Ragnar Kjartansson: Epic Waste of Love and Understanding
Solo exhibition at Louisiana Museum of Modern Art (DK) opening on June 9 and will be on display until October 22.
An array of video art, paintings, sculptures and drawings will be on display, including several of the artist’s most beloved works. Among them will be his immersive nine-channel video installation The Visitors (2012), featuring Kjartansson and a group of his musician friends performing at a crumbling mansion formerly owned by the Astor family in upstate New York.
Shoplifter: Hyperweb
Solo exhibition at Kai Art Center (ES) from May 27 until the October 26 2023
Both critically-acclaimed and loved by the public, Reykjavik-based Hrafnhildur Arnadóttir / Shoplifter will create a unique multicolored installation for the Kai space using synthetic hair extensions. These colorful mass-produced fibers are carefully mixed and transformed from their original purpose to create a suspended labyrinth of colors and a web of intertwined swirls as they float in chaotic formation around the viewer. The installation inspires an inner journey with a multisensory language of texture and vibrant chromatic 3D formation.
Nordic Art and Culture Initiative
The Buffalo AKG Art Museum has started a 60 year Nordic Art and Culture Initiative across the institution’s departments. Which will provide a unique platform in North America for art of the Nordic Region in a broad sense, encompassing artists whose practices are tied to the Nordic Region. Recently, changes have been made to the original design by Gordon Bunshaft in 1962, the Knox Building’s centerpiece is the Ralph C. Wilson, Jr. Town Square, a 6,000-square-foot community gathering space. The museum has enclosed the formerly open-air courtyard with Common Sky, a stunning new site-specific sculpture designed by Olafur Eliasson and Sebastian Behmann of Studio Other Spaces, and added a new entry on the building’s east side.
Elín Hansdóttir: What Happens when Nothing Happens?
Elín Hansdóttir’s artistic practice transforms spaces, distorting our sensory experience of space and our sense of spatial orientation. Her exhibition What happens when nothing happens? at the Schering Stiftung is designed to challenge our perception, harnessing for the first time the possibilities of virtual reality. Hansdóttir explores the question of how images and digital media influence our comprehension of a specific space, in this case the Project Space of the Schering Stiftung.
Rúrí: And now what?
And now what? features a newly-commissioned work titled Forest, created from the ash and other burned remains of trees from several forests in Santo Tirso (Monte Córdova, Santa Cristina do Couto and São Miguel do Couto) that were destroyed in the 2022 forest fires – a work that in its installation within the Corridor as well as in accompanying photo documentation underscores the impact of climate crisis and rising temperature on local ecosystems.

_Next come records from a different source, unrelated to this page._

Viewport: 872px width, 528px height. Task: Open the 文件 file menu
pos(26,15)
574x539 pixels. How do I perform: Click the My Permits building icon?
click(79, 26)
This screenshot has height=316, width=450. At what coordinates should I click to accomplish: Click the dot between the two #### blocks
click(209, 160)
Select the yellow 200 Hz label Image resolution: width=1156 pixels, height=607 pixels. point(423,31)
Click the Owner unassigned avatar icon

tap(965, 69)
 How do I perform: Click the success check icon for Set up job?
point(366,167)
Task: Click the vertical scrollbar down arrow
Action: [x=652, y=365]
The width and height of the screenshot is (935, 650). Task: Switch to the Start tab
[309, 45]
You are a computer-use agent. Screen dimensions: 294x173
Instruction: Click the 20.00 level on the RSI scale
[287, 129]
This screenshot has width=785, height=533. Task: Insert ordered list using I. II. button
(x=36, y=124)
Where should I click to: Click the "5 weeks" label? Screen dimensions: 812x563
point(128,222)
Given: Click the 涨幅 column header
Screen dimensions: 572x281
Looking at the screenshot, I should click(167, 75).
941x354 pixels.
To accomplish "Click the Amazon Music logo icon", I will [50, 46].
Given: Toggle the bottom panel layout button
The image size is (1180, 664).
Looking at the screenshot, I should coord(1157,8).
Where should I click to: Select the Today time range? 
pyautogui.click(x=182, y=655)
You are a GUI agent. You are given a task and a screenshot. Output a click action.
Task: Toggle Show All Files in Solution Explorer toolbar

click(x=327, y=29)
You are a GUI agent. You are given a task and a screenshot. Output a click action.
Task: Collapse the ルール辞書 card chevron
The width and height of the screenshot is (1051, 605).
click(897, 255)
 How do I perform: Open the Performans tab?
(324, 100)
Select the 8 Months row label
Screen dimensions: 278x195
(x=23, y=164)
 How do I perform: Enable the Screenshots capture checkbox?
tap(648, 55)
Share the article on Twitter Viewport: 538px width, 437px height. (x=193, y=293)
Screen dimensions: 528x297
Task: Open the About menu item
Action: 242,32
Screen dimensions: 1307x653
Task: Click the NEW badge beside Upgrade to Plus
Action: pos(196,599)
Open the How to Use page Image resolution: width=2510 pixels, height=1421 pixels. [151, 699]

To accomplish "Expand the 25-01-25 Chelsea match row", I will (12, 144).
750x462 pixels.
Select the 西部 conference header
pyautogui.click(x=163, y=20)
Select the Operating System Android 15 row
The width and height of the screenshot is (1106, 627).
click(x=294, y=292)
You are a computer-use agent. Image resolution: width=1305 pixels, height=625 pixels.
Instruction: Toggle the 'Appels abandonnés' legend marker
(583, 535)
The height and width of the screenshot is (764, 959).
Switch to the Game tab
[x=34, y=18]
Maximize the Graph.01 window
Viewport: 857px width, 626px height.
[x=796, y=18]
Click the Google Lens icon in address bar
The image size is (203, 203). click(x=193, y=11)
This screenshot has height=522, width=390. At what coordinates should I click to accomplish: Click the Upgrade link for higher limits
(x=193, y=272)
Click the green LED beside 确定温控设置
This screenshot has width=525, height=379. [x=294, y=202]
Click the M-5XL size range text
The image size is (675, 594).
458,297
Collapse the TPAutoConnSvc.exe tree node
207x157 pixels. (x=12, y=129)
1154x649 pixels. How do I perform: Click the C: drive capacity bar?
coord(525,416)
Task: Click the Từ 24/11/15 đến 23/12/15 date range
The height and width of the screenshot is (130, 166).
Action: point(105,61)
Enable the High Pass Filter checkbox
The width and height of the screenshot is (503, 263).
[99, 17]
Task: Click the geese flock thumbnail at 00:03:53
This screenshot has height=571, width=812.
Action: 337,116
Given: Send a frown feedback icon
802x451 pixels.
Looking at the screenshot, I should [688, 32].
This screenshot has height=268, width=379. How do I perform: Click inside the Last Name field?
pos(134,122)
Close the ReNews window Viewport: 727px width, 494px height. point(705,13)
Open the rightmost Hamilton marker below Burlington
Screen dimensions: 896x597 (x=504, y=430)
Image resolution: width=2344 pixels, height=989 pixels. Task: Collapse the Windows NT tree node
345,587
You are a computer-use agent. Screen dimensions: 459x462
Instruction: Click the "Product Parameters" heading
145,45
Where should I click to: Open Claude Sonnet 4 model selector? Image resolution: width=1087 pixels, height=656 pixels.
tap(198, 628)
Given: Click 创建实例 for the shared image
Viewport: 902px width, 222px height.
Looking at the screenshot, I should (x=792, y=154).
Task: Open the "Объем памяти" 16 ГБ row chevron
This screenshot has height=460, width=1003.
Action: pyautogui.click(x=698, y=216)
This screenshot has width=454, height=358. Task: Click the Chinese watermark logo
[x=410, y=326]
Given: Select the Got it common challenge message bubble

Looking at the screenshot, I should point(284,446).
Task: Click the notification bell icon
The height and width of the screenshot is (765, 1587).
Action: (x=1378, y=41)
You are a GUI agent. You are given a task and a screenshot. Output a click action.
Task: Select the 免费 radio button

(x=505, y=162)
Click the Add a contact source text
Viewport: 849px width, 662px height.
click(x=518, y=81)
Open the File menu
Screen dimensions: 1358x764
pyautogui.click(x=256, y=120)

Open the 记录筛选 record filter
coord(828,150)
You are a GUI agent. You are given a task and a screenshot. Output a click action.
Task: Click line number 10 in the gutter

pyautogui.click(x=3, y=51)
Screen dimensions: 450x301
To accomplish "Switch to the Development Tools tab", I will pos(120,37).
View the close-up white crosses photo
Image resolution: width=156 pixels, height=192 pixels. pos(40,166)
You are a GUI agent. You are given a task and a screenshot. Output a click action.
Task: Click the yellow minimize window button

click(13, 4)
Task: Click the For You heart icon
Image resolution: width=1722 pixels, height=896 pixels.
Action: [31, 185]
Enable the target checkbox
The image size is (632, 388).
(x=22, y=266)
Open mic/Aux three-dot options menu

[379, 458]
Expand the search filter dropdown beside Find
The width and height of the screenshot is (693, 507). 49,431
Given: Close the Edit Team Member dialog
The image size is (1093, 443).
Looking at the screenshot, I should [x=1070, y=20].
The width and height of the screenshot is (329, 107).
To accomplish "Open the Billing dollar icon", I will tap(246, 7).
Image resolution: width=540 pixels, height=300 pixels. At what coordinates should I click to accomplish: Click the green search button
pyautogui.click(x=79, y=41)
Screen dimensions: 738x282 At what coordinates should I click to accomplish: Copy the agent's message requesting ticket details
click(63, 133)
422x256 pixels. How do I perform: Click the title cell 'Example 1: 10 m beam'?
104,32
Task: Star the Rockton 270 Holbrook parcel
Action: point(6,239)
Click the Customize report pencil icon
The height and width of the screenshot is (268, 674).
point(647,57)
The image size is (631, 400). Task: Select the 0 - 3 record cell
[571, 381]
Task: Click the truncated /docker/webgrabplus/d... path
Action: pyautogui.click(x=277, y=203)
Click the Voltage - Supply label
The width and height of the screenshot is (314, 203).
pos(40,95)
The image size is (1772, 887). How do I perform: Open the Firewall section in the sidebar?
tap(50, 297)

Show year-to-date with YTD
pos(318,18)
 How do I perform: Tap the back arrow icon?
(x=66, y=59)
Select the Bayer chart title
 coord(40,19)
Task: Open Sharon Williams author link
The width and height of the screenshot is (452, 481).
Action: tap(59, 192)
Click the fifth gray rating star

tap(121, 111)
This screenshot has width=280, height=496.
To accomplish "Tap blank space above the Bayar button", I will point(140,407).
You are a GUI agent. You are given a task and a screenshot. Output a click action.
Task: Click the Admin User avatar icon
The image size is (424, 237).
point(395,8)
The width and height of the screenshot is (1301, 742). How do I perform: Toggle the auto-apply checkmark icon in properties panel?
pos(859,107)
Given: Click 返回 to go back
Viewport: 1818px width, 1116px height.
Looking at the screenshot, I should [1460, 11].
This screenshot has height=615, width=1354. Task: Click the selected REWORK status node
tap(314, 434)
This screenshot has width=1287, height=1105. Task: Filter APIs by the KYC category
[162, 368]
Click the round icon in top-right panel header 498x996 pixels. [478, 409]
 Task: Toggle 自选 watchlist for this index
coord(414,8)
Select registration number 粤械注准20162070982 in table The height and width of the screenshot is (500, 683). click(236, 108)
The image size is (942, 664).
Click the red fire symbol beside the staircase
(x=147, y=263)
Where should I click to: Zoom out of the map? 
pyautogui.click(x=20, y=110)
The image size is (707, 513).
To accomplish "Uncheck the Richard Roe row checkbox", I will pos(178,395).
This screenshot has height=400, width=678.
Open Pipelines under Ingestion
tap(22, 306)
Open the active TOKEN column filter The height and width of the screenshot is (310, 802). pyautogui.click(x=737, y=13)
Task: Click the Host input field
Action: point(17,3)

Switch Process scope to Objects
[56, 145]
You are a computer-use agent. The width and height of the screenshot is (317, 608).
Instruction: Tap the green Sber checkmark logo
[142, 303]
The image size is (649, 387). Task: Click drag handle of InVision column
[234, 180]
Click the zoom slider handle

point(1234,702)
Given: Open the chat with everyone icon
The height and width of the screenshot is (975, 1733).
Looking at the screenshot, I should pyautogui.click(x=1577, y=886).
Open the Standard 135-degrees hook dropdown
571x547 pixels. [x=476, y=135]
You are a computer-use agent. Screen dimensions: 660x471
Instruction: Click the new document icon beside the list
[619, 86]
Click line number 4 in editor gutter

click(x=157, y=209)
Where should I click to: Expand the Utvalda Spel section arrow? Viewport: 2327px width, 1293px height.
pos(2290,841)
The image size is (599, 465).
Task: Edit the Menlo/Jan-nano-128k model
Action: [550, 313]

Hallgerður Hallgrímsdóttir & Heiða Helgadóttir: Søsterskap
The exhibition, Søsterskap – Contemporary Nordic Photography, brings together photographers based in Denmark, Finland, Iceland, Norway, and Sweden. Since the 1980s, we have witnessed many active photographers, whose works–based on different approaches from documentary to conceptual–reflect the socio-political context of the welfare state. The interplay between photography and this social democratic model is here seen as a key factor in defining the panorama of camerawork from the region.